Satan spun, flame spitting fromt he end of the pitchfork and catching on a holly bush nearby. A man, pot bellied and dressed in a leather apron and gloves over a fluffy red suit, quickly lifted snow with a sparkling magic and doused the flames.
“You,” he growled, advancing down the stairs, the pitchfork levelled at Santa’s beard. “Your letters keep turning up at my door, and I am about done with it…”
“Oh, i had wondered where they had gone to!” The jolly man boomed, beaming from ear to ear. “Have you brought them with you? So many good children who will not get their favourite presents if their letters do no not come.”
“I,” Satan sniffed haughtily, “am no delivery boy.”
“Of course, of course, I shall ready the reindeer! We shall leave in half an hour, and I will take those letters off your hands good Sir. Perhaps you would like some egg nog while you wait?”
Satan slowly lowered his pitchfork, scowling at the unintimidated present giver, not sure what to make of him. Still, if he had to deal with this ridiculous old man… “Perhaps something stronger?”
“Oh,” Santa frowned at him, for the first time looking less than friendly. “One for the naughty list?”
“Well, no matter, no matter, I am sure we can arrange…”
Santa rushed away up the stairs and inside, calling together a number of elves to bring drinks and ready the reindeer. They gave Satan a wide berth, wider still when he stuck out his forked tongue at one of them who strayed a little too close.
It did not take the full half hour to ready the reindeer. Satan was glad of it. He could not tolerate a moment longer in this place… except, something had caught his eye. Amongst all of the elves making toys and other presents were a few sooty, filthy ones creating… coal.
“What children ask you for coal?” He wondered once the old man returned, gesturing to the production line.
“Oh,” that unhappy scowl was back again. “Children do not ask for coal.

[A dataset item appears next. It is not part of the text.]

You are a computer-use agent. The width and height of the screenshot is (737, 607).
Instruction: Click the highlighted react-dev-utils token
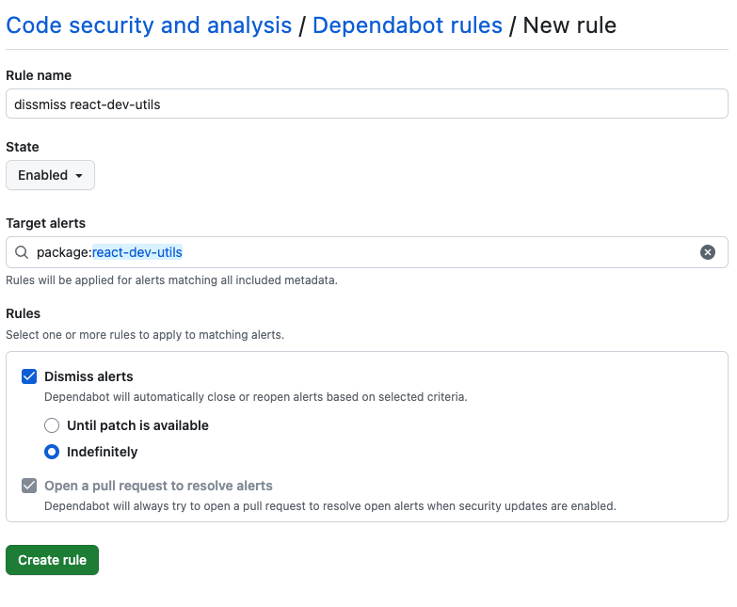pyautogui.click(x=137, y=252)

It is given to children who are on the naughy list.”
“You punish children who are naughty?”
“Their parents often get them gifts instead,” Santa sounded resigned. “The coal does not help them change their behaviour as it once did.”
“So… you need a better way to punish them for being naughty?” He could admit to being intrigued by this. Punishment was his speciality. Perhaps children did not need the fires of Hell just yet, but some smaller things to try to change their bad behaviour… a world of possibilities came to his mind.
“We give coal,” Santa shrugged. “It is what you have always done.”
“Perhaps,” Satan grinned quietly to himself, “if you take all of those letters off my hands, I could help you with your… naughty list?”
“No children can get hurt.”
Satan gasped falsely, hand over where his heart would be if one still beat in his breast. “What do you take me for? I would never hurt them!”
There were other tortures that would be more fun.
Santa still looked cautious, but as he looked back at the elves making coal, actual tears drying on their cheeks, he nodded.
Satan could picture it now, the chaos he could cause, the fun he could have with this. All in the name of helping teaching naughty children to be good. Reaching out, he clapped Santa on the back with a clawed hand. “Come, good Sir, let’s get you those letters.”